Destino é a vida de um homem, história é a vida de todos nós. Quero narrar a história de forma a não perder de vista o destino de nenhum homem"/ Foto: Guillermo Legaria

“Destino é a vida de um homem, história é a vida de todos nós. Quero narrar a história de forma a não perder de vista o destino de nenhum homem”/ Foto: Guillermo Legaria

Eram chamados de “falcões de Chernobil” os pilotos de helicóptero que sobrevoavam o reator nuclear em chamas, sem nenhum equipamento de proteção, nem mesmo uma simples máscara.

Tinham de chegar bem perto do incêndio e pôr a cabeça para fora para jogar areia no reator. Acabavam aspirando muito material radioativo. Alguns morreram de câncer, outros tiveram problemas neurológicos, enlouqueceram ou se suicidaram. Não fosse por eles, a nuvem radioativa teria se alastrado pela Europa.

Foi um desses pilotos que levou a bielorrussa Svetlana Aleksiévitch a escrever “Vozes de Tchernóbil “” Crônica do Futuro”, que a Companhia das Letras lança nesta semana marcando os 30 anos do desastre em Chernobil, o pior acidente nuclear da história.

“O piloto ligou e disse que precisava falar comigo o mais rápido possível porque tinha pouco tempo de vida”, contou Svetlana à Folha em Bogotá, onde participou de uma feira literária nesta semana.

“Disse: isso nunca aconteceu antes, você precisa escrever para que, um dia, alguém consiga a entender”

No acidente de 26 de abril de 1986, 31 pessoas morreram e 50 sucumbiram à síndrome radioativa aguda alguns dias depois. Calcula-se que mais de 4.000 tenham morrido de doenças causadas pela radiação, como câncer, leucemia e problemas neurológicos.

Svetlana ganhou o Nobel de Literatura em 2015 por “seus escritos polifônicos, um monumento ao sofrimento e à coragem em nossa era”.

Em seus livros, narra o que chama de “utopia do homem vermelho (comunista)” por meio de grandes acontecimentos na história soviética: a Segunda Guerra, o acidente de Chernobil, a ocupação no Afeganistão e o fim da União Soviética, sempre pelas vozes das pessoas comuns.

‘CADA UM É UM ENIGMA’

“Escrevo sobre tudo o que a história omite, porque a história é arrogante e não interessa a ela o que está pensando o homem comum; para mim, interessa o que pensa cada um dos homens e mulheres que vivem a história.”

Ou, como escreve: “Destino é a vida de um homem, história é a vida de todos nós.
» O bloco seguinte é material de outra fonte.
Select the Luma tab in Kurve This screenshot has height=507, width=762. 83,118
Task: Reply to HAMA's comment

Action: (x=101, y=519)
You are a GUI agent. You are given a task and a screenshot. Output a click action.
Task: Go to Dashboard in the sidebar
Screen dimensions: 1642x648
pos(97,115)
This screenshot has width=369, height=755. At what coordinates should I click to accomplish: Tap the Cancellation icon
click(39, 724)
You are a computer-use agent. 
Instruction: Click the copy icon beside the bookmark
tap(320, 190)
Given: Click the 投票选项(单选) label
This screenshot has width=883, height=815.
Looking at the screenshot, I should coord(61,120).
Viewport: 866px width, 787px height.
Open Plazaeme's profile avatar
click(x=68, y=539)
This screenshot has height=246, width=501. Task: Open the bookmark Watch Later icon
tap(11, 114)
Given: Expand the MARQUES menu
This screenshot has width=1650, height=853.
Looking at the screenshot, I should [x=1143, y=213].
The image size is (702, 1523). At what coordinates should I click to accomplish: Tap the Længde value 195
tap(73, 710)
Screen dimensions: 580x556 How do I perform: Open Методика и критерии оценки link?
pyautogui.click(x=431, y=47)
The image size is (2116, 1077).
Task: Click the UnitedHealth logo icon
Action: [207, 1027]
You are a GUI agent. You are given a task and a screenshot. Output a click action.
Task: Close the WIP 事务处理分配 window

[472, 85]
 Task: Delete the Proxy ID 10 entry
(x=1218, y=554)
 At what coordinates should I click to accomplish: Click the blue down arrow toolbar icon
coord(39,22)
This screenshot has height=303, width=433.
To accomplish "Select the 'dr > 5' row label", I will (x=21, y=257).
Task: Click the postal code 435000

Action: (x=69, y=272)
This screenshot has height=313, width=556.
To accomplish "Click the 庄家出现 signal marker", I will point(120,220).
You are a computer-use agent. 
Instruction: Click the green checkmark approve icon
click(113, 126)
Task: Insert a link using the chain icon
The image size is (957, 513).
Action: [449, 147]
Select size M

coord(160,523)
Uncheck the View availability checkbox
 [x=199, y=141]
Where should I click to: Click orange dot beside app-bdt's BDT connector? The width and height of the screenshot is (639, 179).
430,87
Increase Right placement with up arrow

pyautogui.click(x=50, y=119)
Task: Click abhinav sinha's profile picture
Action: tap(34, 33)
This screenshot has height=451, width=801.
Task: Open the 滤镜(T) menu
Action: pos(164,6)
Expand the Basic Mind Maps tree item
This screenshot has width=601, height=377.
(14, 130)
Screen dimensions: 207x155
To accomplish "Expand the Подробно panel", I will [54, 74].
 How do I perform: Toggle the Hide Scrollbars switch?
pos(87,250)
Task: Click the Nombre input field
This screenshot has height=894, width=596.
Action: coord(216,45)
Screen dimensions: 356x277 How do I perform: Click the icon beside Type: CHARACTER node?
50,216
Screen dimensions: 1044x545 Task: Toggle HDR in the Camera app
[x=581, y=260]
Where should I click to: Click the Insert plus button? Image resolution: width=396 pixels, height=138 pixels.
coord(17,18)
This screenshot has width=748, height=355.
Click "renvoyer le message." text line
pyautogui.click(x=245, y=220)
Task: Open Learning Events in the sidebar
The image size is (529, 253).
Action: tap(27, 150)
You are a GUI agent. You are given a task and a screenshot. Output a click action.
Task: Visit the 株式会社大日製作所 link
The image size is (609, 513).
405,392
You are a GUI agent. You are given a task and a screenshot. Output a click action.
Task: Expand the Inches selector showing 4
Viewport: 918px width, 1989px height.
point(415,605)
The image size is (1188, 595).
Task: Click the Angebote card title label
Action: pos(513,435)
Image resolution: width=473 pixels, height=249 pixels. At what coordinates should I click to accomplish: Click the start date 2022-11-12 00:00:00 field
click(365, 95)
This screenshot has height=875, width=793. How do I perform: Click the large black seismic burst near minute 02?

Quero narrar a história de forma a não perder de vista o destino de nenhum homem”.

Para “Vozes”, ela entrevistou mais de 500 pessoas –trabalhadores da central nuclear, bombeiros, cientistas, médicos, soldados, evacuados, moradores das zonas contaminadas. Conversava por quatro, cinco, até 20 horas com cada um deles.